Per questo motivo, appare preferibile ritenere, con altra giurisprudenza, che in tutti i casi in cui sia necessario scorporare l'aggravamento del danno alla salute dal danno originario, il calcolo differenziale vada compiuto non sottraendo il grado di invalidità permanente effettivamente residuato da quello che sarebbe residuato se non vi fosse stata l'imperizia del medico, ma sottraendo il risarcimento effettivamente dovuto (in termini pecuniari), da quello che sarebbe stato dovuto se non vi fosse stato il danno iatrogeno.

Tale criterio del calcolo differenziale tra valori monetari è stato adottato ad esempio da Trib. Firenze, sez. II, 22 maggio 2014, secondo cui il danno iatrogeno differenziale prodotto da colpa medica, insistente su una pregressa situazione di salute già compromessa del paziente, deve essere stimato nell'esatta misura rispondente alla differenza tra il valore monetario previsto dalle tabelle di Milano in corrispondenza del punto percentuale di invalidità permanente complessivamente residuata e quello spettante per i minori postumi che sarebbero, invece, reliquati in ipotesi di corretta esecuzione dell'intervento chirurgico, costituenti conseguenza di causa indipendente da quella per cui è causa.

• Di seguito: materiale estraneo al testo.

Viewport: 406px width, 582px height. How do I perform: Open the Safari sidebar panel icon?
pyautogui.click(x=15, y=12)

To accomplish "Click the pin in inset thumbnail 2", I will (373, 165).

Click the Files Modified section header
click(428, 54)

Distante dal decisum del Tribunale di Mantova, ma anche da quello fiorentino, appare una nota e articolata pronuncia del Tribunale di Milano (sez. I, 30 ottobre 2013), secondo la quale la liquidazione non può discendere dal mero differenziale tra i valori pecuniari risultanti dalla tabella milanese, la quale invero funge solo da «criterio che guidi l'esercizio della equità che [il Tribunale] è chiamato ad applicare nell'operazione di liquidazione del danno non patrimoniale da danno iatrogeno».

Insomma, secondo il Tribunale ambrosiano, lungi dal ricorrere ad automatismi aritmetici, il giudice è chiamato a ispirarsi, in assenza di sicuri approdi da parte della medicina legale in ordine ai criteri di valutazione del danno incrementativo-differenziale, al principio della “personalizzazione del danno”, attraverso l'adeguamento della determinazione del risarcimento base, in aumento o in diminuzione, alla condizione concreta della parte lesa.

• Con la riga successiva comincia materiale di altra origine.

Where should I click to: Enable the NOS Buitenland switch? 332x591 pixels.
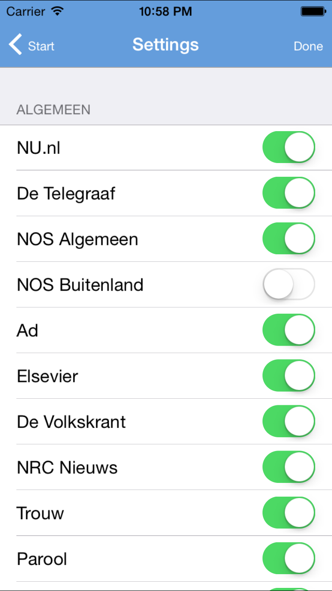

Analogamente a quanto avviene nell'accertamento della causalità, anche nella fase di determinazione del quantum occorre, in buona sostanza, procedere ad una selezione, nell'ambito della complessiva situazione di invalidità della parte lesa, delle conseguenze residuate a carico del danneggiato, al fine di individuare il danno alla persona oggetto dell'obbligo risarcitorio da ascrivere al medico operante, tenendo conto che “a) non può farsi gravare sul medico, in via automatica, una misura del danno da risarcirsi incrementata da fattori estranei alla sua condotta, così come verrebbe a determinarsi attraverso una automatica applicazione di tabelle con punto progressivo, computato a partire, in ogni caso, dal livello di invalidità preesistente; b) la liquidazione va necessariamente rapportata ad una concreta verifica, secondo le allegazione delle parti, delle conseguenze negative "incrementative" subite dalla parte lesa”.

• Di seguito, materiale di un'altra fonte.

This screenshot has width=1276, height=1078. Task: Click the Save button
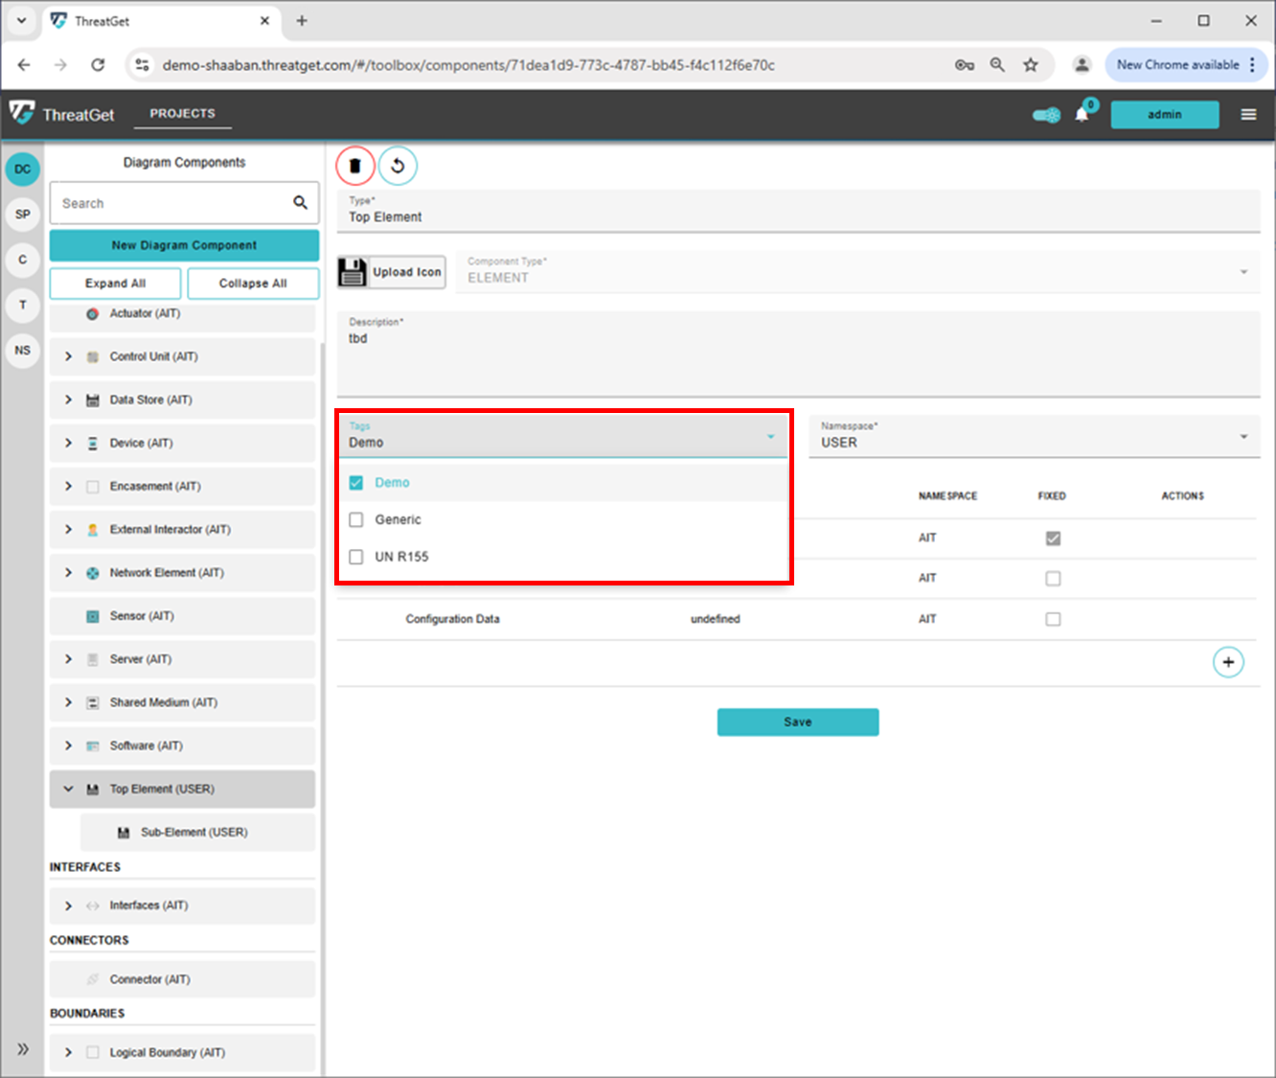(797, 722)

A tale stregua, pertanto, si rivela di grande ausilio, se non determinante, ai fini della liquidazione, l'apporto delle allegazioni e delle produzioni difensive del soggetto danneggiato, non solo perché il danno non patrimoniale costituisce danno conseguenza e deve essere allegato e provato (cfr. Cass., Sez. Un., 11 novembre 2008, n. 26973), ma anche perché, in un'ottica che rifiuti ogni rigido automatismo basato sui valori pecuniari emergenti dalle tabelle, appare fondamentale fornire al giudice tutti gli elementi riguardanti la concreta vicenda clinica affinché il dato relativo alla misura differenziale - da considerarsi secondo la summenzionata sentenza del Tribunale di Milano nel suo rilievo di base, al fine di evitare che l'obbligo risarcitorio del debitore sia automaticamente maggiore in dipendenza di fatti e condotte già da altri causate o preesistenti - possa essere adeguatamente modulato in considerazione della situazione concreta del soggetto danneggiato.